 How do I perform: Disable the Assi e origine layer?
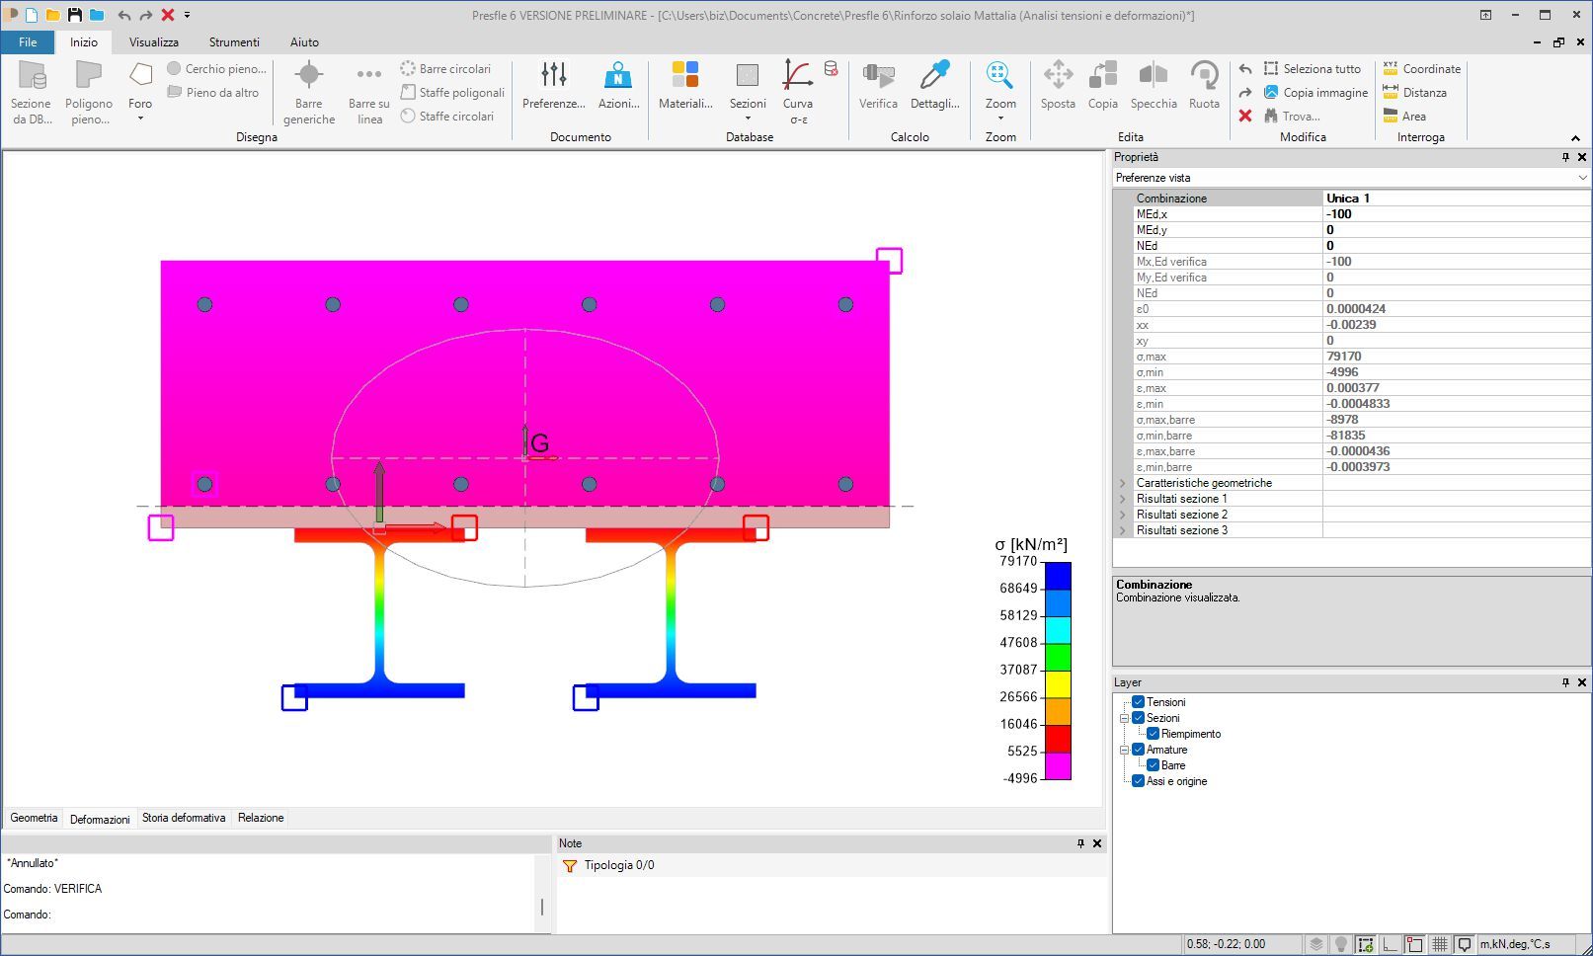(x=1138, y=781)
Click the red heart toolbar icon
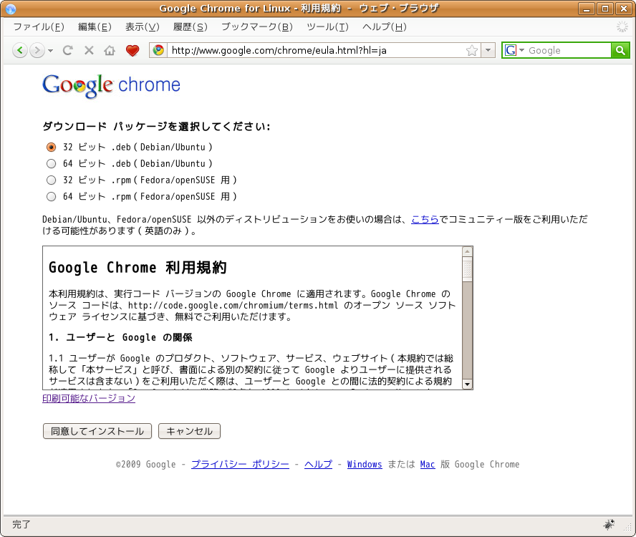The height and width of the screenshot is (537, 636). pos(132,50)
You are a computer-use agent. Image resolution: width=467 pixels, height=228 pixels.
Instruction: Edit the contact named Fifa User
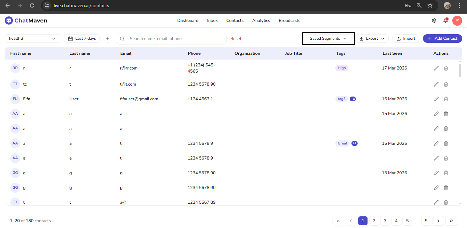436,99
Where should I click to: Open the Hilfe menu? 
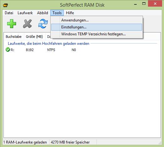70,13
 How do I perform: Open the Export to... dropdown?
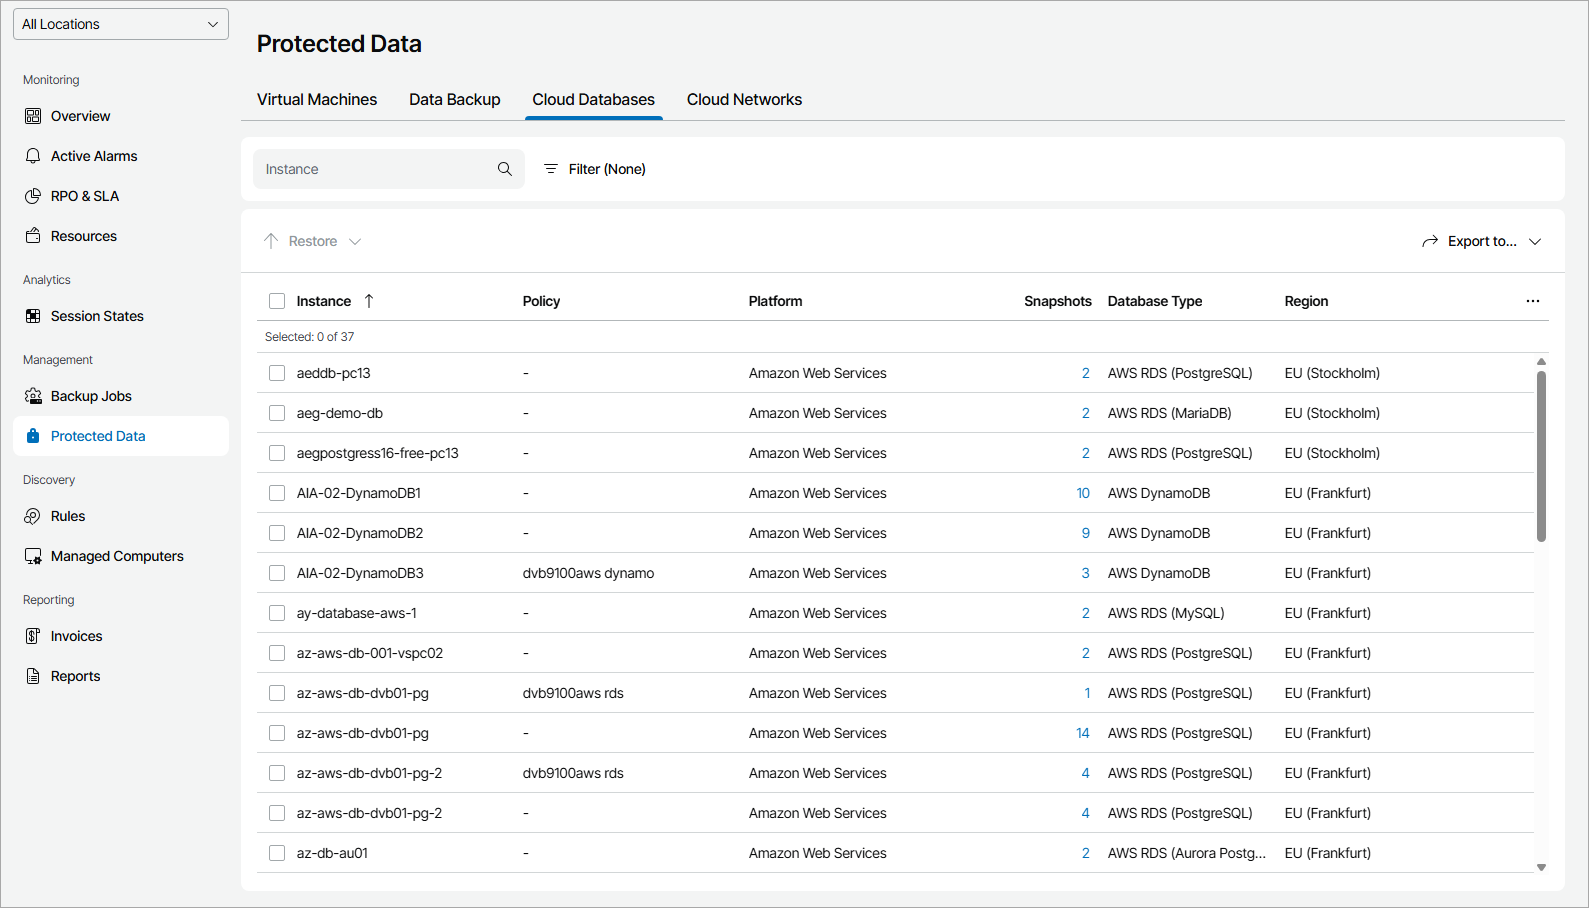[1482, 241]
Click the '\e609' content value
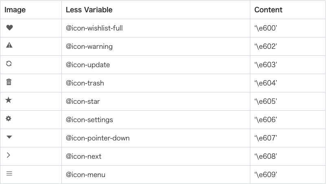 pos(266,175)
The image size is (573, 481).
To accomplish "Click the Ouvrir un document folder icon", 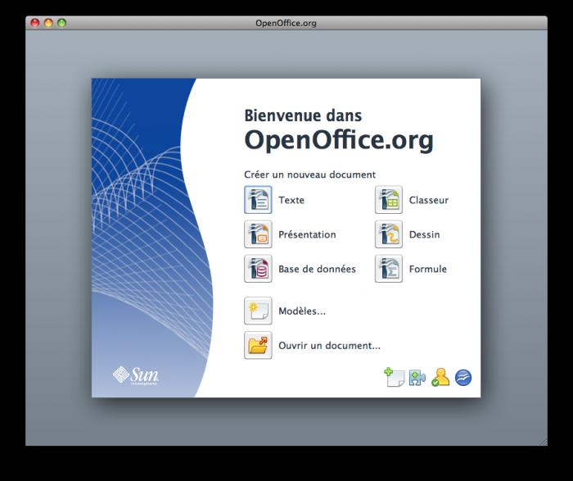I will point(258,345).
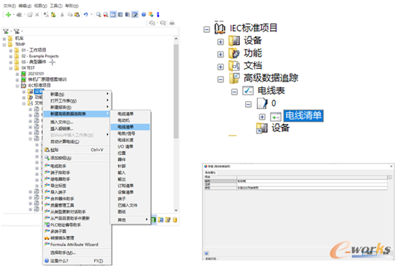Click the checkmark icon beside 电线表
The height and width of the screenshot is (266, 398).
(248, 90)
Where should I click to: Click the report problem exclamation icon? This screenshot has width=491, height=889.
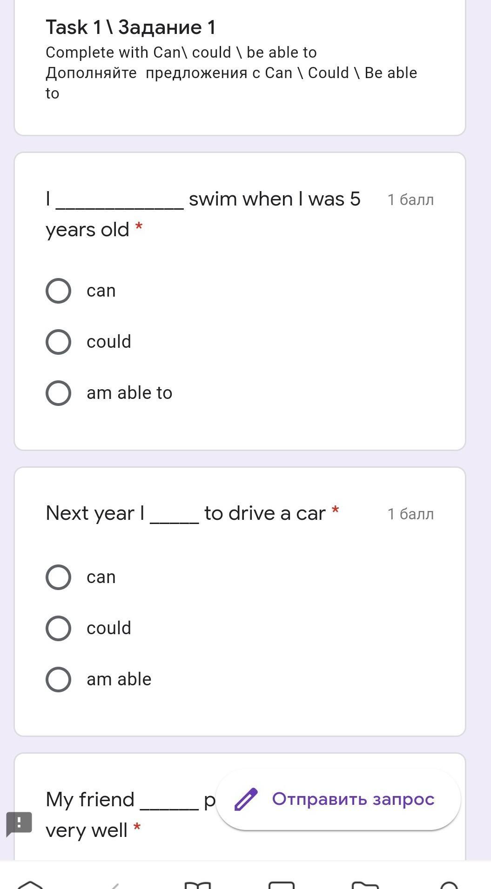19,823
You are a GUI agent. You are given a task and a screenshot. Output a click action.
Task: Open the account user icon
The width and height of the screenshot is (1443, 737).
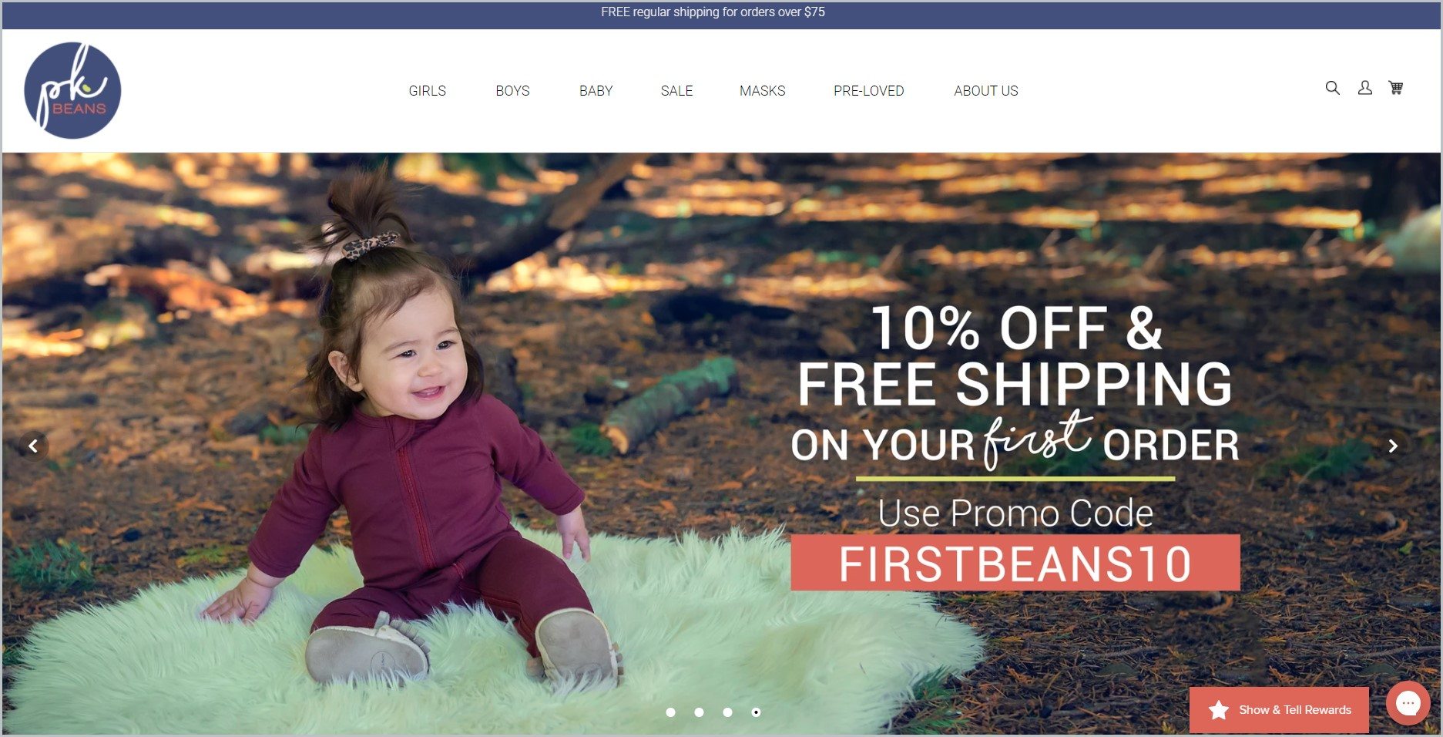pos(1364,88)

### EXERCISE AIM
Count how many lines of the entries include the string "agent". The number is the entire answer.

### SOLUTION FOR THIS TASK
2